[PATCH v5 0/2] mm: improve large folio readahead for exec memory

Linux-mm Archive on lore.kernel.org
 help / color / mirror / Atom feed

* [PATCH v5 0/2] mm: improve large folio readahead for exec memory
@ 2026-05-22 16:23 Usama Arif
  2026-05-22 16:23 ` [PATCH v5 1/2] mm: bypass mmap_miss heuristic for VM_EXEC readahead Usama Arif
                   ` (2 more replies)
  0 siblings, 3 replies; 4+ messages in thread
From: Usama Arif @ 2026-05-22 16:23 UTC (permalink / raw)
  To: Andrew Morton, david, willy, ryan.roberts, linux-mm
  Cc: r, jack, Andrew Donnellan, apopple, baohua, baolin.wang, brauner,
	catalin.marinas, dev.jain, kees, kevin.brodsky, lance.yang,
	Liam R.Howlett, linux-arm-kernel, linux-fsdevel, linux-kernel,
	ljs, mhocko, npache, pasha.tatashin, rmclure, rppt, surenb,
	vbabka, Al Viro, wilts.infradead.org, "linux-fsdevel, ziy,
	hannes, kas, shakeel.butt, kernel-team, Usama Arif

Two checks in do_sync_mmap_readahead() limit large-folio readahead:

  1. The mmap_miss heuristic is meant to throttle wasteful speculative
     readahead. It is currently also applied to the VM_EXEC readahead
     path, which is targeted rather than speculative. Once mmap_miss exceeds
     MMAP_LOTSAMISS, exec readahead - including the large-folio
     order requested by exec_folio_order() - is disabled. On
     configurations where the mmap_miss decrement paths are not
     active (see patch 1) the counter only grows, so exec readahead
     is permanently disabled after the first 100 faults.

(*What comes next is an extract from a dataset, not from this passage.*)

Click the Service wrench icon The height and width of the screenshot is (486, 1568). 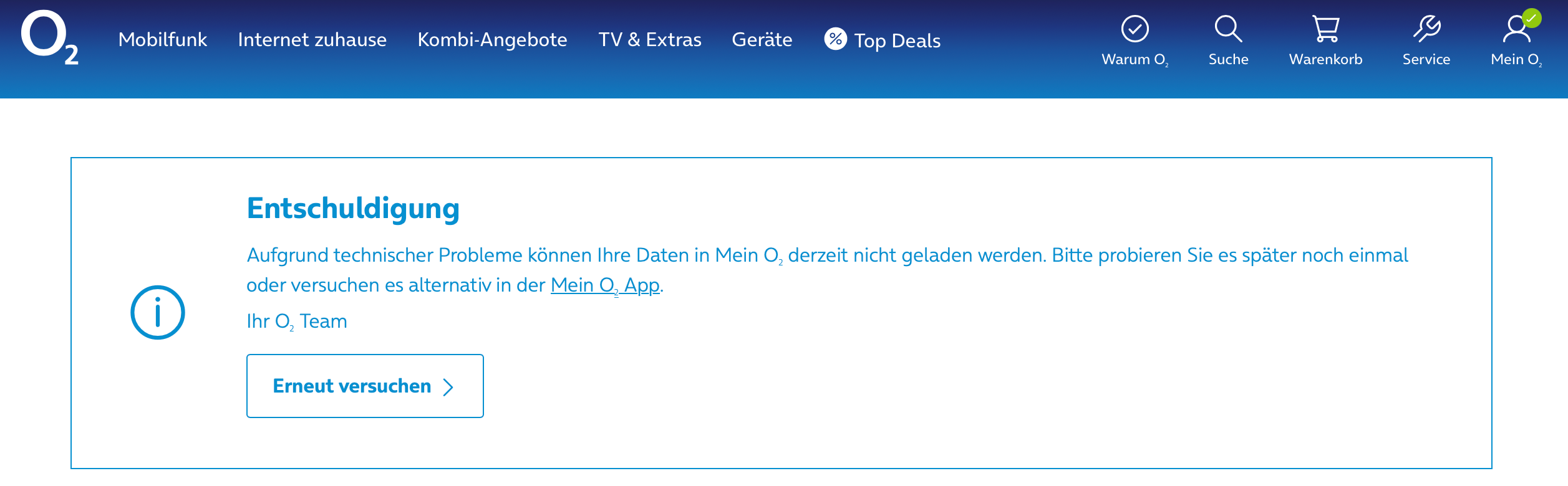1426,29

  2. The force_thp_readahead path is gated only on
     HPAGE_PMD_ORDER <= MAX_PAGECACHE_ORDER and always drives the
     readahead at HPAGE_PMD_ORDER. Configurations where
     HPAGE_PMD_ORDER exceeds MAX_PAGECACHE_ORDER never reach this
     path, even when the mapping itself supports usefully large
     folios well below the cap.

Both issues are most visible on arm64 with a 64K base page size,
where HPAGE_PMD_ORDER is 13 (512MB) -- above MAX_PAGECACHE_ORDER
(11) -- and where fault_around_pages collapses to 1 disabling
should_fault_around() (one of the two mmap_miss decrement sites).
However the fixes are architecture-agnostic: patch 1 reflects the
nature of VM_EXEC readahead regardless of base page size, and
patch 2 generalises the gate so any mapping advertising a usefully
large maximum folio order can benefit.

I created a benchmark that mmaps a large executable file and calls
RET-stub functions at PAGE_SIZE offsets across it. "Cold" measures
fault + readahead cost. "Random" first faults in all pages with a
sequential sweep (not measured), then measures time for calling random
offsets, isolating iTLB miss cost for scattered execution.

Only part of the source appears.